My program received messages from a network as an array of bytes. The sender of the messages encoded integers in Big Endian format. So, the hex number 0x1540 arrived in the sequence [0x15, 0x40]. I wrote the following function, which converts such a byte array of at most four bytes into a 32-bit unsigned integer. The function converts the sequence [0x15, 0x40] into the hex number 0x1540.
quint32 byteArrayToUint32(const QByteArray &bytes) { auto count = bytes.size(); if (count == 0 || count > 4) { return 0; } quint32 number = 0U; for (int i = 0; i < count; ++i) { auto b = static_cast<quint32>(bytes[count - 1 - i]); number += static_cast<quint32>(b << (8 * i)); } return number; }
Of course, I also wrote a unit test.
void TestByteArrayToUint32::testByteArrayToUint32() { QCOMPARE(byteArrayToUint32(QByteArray::fromHex("9020562f")), 0x9020562fU); QCOMPARE(byteArrayToUint32(QByteArray::fromHex("314922")), 0x314922U); QCOMPARE(byteArrayToUint32(QByteArray::fromHex("1540")), 0x1540U); QCOMPARE(byteArrayToUint32(QByteArray::fromHex("38")), 0x38U); QCOMPARE(byteArrayToUint32(QByteArray::fromHex("")), 0x0U); QCOMPARE(byteArrayToUint32(QByteArray::fromHex("559020562f")), 0x0U); }
All QCOMPARE checks passed. All seemed fine. After using my function for a (short) while, a test didn't want to pass. I tracked the problem down to my function. Converting the byte array [0x01, 0x80] yielded the result 0x80.
Can you spot the bug in my code - and in my test?
When I single-stepped through the for-loop, I noticed that b = 4294967168 = 0xFFFFFF80
for i = 0
. Huh?
The hex representation 0xFFFFFF80 gives away the problem. It is the two's complement representation of -128 for 32-bit integers. The hex number 0x80 is interpreted as a negative integer, because QByteArray uses (signed) char to store bytes internally. Casting -128 to a quint32 yields the two's complement. The fix is to cast to quint8.
auto b = static_cast<quint8>(bytes[count - 1 - i]);
But why didn't my unit test catch the problem?
The last two checks are caught by the if-statement at the beginning of the function byteArrayToUint32(). The checks for "314922", "1540" and "38" only use byte values of less than 128 (0x80). This leaves the check for "9020562f", which starts with 0x90 - the negative integer -112. The two's complement of -112 is 0xFFFFFF90. The line
number += static_cast<quint32>(b << (8 * i));
shifts 0xFFFFFF90 24 bits to the left, which yields 0x90000000. The shifting lets all the leading F's disappear but only for the byte taking up the bit positions 24 to 31. For all other bytes, shifting can't do this magic trick. The other bytes are not shifted far enough.
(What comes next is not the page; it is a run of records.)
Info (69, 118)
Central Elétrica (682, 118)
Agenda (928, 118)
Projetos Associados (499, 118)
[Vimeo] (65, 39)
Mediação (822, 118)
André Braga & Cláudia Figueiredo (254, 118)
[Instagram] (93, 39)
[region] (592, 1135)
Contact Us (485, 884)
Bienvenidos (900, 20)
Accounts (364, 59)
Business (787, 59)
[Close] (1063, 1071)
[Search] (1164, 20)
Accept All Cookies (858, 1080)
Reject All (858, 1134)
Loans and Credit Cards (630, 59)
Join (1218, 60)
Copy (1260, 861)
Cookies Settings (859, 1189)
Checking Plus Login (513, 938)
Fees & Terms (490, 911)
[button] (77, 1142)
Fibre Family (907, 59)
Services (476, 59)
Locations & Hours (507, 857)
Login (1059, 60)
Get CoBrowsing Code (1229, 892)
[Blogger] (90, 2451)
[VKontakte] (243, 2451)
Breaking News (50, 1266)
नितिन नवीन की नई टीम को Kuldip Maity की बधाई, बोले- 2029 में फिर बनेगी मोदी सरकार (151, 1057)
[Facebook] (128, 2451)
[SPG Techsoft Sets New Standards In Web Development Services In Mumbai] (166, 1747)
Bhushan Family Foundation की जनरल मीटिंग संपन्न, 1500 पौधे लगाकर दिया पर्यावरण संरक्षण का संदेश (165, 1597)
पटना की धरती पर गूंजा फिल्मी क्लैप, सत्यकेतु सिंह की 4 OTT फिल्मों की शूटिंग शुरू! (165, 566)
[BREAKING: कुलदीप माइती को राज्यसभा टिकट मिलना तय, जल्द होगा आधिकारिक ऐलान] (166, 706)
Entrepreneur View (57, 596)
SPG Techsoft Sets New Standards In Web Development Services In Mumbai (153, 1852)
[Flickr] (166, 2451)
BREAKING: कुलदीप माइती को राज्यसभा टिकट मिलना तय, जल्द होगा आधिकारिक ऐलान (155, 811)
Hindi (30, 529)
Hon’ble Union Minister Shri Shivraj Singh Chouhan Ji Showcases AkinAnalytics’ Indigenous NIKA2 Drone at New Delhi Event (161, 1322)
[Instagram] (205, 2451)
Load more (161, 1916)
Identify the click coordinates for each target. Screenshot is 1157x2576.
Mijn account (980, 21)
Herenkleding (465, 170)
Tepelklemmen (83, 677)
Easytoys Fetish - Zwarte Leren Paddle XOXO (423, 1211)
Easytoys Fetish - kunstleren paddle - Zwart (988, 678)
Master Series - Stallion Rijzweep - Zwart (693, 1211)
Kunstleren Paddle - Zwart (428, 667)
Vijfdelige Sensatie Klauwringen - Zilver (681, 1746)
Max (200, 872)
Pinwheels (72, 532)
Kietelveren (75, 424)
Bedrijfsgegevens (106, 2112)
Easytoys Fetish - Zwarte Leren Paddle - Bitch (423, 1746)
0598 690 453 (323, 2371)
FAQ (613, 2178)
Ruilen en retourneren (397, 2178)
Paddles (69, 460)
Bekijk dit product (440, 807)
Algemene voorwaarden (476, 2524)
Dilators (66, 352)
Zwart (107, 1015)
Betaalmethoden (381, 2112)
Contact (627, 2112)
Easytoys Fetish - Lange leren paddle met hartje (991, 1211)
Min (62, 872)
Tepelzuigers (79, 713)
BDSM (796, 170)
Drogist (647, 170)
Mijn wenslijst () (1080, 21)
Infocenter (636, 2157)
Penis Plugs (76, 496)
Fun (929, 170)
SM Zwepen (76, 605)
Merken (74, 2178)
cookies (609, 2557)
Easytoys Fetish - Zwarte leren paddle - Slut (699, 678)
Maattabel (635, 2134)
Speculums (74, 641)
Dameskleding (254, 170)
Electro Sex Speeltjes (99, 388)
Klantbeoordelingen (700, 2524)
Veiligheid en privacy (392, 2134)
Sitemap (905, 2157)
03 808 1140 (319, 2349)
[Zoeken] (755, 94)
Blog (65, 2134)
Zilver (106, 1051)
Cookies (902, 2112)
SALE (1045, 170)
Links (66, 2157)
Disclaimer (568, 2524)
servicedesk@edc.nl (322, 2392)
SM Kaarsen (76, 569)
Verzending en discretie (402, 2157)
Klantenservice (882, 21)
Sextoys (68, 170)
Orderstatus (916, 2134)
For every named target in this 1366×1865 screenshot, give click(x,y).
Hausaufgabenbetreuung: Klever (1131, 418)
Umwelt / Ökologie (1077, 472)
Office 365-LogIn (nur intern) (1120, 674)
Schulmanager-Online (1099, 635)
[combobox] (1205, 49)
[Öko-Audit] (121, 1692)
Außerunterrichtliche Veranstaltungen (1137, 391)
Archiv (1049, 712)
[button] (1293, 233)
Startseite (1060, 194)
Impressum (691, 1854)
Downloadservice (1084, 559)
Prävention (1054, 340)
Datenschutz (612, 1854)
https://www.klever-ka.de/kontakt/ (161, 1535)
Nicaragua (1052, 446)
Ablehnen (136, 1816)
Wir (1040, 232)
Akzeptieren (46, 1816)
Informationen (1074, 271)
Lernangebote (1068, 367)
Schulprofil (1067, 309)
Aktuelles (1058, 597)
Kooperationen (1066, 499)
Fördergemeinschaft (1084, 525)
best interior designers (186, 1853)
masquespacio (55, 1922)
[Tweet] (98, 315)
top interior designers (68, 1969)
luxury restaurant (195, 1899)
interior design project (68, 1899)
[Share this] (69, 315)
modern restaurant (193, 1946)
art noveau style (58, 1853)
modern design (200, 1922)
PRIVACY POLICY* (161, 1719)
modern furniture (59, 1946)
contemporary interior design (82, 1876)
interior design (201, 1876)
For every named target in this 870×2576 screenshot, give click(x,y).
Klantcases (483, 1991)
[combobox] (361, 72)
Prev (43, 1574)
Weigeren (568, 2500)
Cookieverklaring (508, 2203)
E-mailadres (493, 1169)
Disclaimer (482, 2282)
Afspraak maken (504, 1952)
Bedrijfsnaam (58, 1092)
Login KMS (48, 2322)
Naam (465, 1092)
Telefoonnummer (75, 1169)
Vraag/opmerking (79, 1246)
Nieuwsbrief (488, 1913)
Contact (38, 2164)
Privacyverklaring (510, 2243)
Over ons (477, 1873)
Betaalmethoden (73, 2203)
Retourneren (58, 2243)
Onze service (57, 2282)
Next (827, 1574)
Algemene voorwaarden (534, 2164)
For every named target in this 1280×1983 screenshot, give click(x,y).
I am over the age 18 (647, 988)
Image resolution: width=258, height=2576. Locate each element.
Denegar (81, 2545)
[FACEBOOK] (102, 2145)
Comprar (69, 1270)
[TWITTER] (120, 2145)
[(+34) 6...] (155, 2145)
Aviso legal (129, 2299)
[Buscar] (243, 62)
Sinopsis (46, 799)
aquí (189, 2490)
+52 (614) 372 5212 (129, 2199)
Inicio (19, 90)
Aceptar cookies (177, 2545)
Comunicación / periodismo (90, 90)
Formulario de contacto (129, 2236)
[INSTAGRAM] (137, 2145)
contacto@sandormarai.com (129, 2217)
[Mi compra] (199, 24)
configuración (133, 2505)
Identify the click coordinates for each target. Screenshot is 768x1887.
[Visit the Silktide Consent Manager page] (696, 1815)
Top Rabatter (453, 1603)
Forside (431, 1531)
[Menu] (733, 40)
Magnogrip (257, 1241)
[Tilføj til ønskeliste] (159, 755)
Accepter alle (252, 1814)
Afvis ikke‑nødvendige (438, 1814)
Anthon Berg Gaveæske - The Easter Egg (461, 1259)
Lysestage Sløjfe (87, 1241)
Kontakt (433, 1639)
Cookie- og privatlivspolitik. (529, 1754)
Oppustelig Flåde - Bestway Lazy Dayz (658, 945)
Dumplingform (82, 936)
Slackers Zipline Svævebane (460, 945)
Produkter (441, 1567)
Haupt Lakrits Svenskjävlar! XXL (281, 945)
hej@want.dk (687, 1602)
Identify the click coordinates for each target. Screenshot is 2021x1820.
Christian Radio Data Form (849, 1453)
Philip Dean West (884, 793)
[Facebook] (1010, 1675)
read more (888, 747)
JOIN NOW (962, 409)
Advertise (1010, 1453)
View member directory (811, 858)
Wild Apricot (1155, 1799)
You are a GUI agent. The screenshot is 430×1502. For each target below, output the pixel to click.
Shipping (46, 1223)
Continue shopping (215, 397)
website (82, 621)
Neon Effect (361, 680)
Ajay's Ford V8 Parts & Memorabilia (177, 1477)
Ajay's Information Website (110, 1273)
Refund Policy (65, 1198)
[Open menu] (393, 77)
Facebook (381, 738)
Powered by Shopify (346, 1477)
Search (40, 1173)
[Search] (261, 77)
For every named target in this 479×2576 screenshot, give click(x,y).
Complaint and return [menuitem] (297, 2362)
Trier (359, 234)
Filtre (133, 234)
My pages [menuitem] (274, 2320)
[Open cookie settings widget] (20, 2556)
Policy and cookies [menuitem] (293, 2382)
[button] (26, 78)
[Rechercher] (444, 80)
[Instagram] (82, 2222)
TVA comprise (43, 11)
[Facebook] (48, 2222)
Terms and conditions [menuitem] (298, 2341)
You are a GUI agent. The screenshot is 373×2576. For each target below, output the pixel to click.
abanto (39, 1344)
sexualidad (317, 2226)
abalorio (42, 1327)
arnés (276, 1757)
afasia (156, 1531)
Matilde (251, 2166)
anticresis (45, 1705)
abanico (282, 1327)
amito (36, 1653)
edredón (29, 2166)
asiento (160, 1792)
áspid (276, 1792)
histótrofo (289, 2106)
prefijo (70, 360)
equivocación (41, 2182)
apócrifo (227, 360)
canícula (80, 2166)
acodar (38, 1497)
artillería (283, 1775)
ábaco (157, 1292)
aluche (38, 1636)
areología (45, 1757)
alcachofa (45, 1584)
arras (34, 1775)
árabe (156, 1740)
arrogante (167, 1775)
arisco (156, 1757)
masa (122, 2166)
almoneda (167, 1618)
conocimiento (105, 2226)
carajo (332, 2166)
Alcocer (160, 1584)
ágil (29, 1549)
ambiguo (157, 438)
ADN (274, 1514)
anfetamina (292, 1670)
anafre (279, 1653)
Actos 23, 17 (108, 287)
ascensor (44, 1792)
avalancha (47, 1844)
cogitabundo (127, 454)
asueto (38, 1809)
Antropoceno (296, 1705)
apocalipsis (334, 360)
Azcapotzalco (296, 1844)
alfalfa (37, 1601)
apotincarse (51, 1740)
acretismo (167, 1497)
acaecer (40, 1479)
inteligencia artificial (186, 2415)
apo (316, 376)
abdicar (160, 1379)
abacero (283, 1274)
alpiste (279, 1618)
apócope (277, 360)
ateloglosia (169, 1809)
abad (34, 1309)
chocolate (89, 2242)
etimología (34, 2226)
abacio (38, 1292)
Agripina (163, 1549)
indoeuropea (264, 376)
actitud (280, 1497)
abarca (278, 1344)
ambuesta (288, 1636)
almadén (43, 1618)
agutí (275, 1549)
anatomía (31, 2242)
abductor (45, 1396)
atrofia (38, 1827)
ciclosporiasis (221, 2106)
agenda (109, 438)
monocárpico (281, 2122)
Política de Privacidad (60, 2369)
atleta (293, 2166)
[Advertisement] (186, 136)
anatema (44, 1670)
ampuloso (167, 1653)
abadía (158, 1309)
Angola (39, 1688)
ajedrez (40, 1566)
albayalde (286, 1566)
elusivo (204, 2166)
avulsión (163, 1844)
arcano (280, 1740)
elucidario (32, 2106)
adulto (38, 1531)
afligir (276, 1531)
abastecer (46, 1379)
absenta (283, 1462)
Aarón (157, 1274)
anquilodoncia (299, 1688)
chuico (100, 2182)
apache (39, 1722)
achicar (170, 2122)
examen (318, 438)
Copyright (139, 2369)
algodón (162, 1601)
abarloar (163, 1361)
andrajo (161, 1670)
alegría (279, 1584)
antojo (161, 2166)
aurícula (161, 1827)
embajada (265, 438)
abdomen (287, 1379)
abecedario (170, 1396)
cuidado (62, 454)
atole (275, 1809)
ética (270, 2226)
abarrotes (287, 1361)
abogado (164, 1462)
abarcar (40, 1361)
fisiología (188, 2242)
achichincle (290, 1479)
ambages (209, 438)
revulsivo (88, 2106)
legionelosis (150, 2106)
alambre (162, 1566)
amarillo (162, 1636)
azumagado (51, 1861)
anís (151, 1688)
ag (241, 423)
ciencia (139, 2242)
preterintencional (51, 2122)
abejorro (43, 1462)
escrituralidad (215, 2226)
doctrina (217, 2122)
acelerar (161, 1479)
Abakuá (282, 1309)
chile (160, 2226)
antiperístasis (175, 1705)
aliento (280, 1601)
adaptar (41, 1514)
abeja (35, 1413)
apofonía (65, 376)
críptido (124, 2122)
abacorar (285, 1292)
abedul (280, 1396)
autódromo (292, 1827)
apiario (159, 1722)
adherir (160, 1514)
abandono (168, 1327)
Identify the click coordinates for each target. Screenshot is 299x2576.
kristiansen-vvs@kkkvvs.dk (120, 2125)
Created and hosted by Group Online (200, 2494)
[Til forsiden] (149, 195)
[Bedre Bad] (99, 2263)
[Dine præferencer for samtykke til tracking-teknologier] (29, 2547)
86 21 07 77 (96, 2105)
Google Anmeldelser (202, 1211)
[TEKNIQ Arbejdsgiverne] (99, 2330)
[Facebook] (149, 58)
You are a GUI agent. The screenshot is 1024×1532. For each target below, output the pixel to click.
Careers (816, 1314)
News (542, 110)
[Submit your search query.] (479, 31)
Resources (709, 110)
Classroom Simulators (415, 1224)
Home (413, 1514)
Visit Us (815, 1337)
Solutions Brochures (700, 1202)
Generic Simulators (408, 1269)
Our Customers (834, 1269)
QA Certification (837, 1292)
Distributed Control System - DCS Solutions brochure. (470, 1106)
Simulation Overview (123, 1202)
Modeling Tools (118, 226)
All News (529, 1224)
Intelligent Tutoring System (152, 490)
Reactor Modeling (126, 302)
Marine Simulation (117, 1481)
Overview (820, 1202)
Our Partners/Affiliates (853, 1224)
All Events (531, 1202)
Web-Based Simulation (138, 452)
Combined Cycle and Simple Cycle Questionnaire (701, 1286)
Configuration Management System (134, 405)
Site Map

The unit test didn't catch the problem, because I accidentally chose a skewed distribution of the byte values. I added two more checks to the unit test.
void TestByteArrayToUint32::testByteArrayToUint32() { // ... QCOMPARE(byteArrayToUint32(QByteArray::fromHex("0180")), 0x180U); QCOMPARE(byteArrayToUint32(QByteArray::fromHex("95")), 0x95U); }
You can find the example code on github.
Interesting. To my mind this is really the fault of QByteArray::operator[] returning a char instead of an unsigned char; a byte is just 8 bits (I know, I know, it wasn’t always so…) and should be returned as such from a container named “QByteArray”. Returning a char is actually worse than returning a straight “signed char” as it’s ambiguous if the value is signed or not. Urgh.
If I were to implement the above, I would be inclined to use .data() and cast the result to a const uint8_t* and then use that. No nasty surprises…
Your idea of using .data() and casting only works if the byte array comes in little endian – as you can see from the first two checks in the unit test below. That’s the reason why I don’t like network protocols using big endian notation. Here is the conversion function with its test.
You perfectly summarised the problem with QByteArray. We expect the underlying type to be a uint8_t (quint8). If it were a char, the class should be called QCharArray.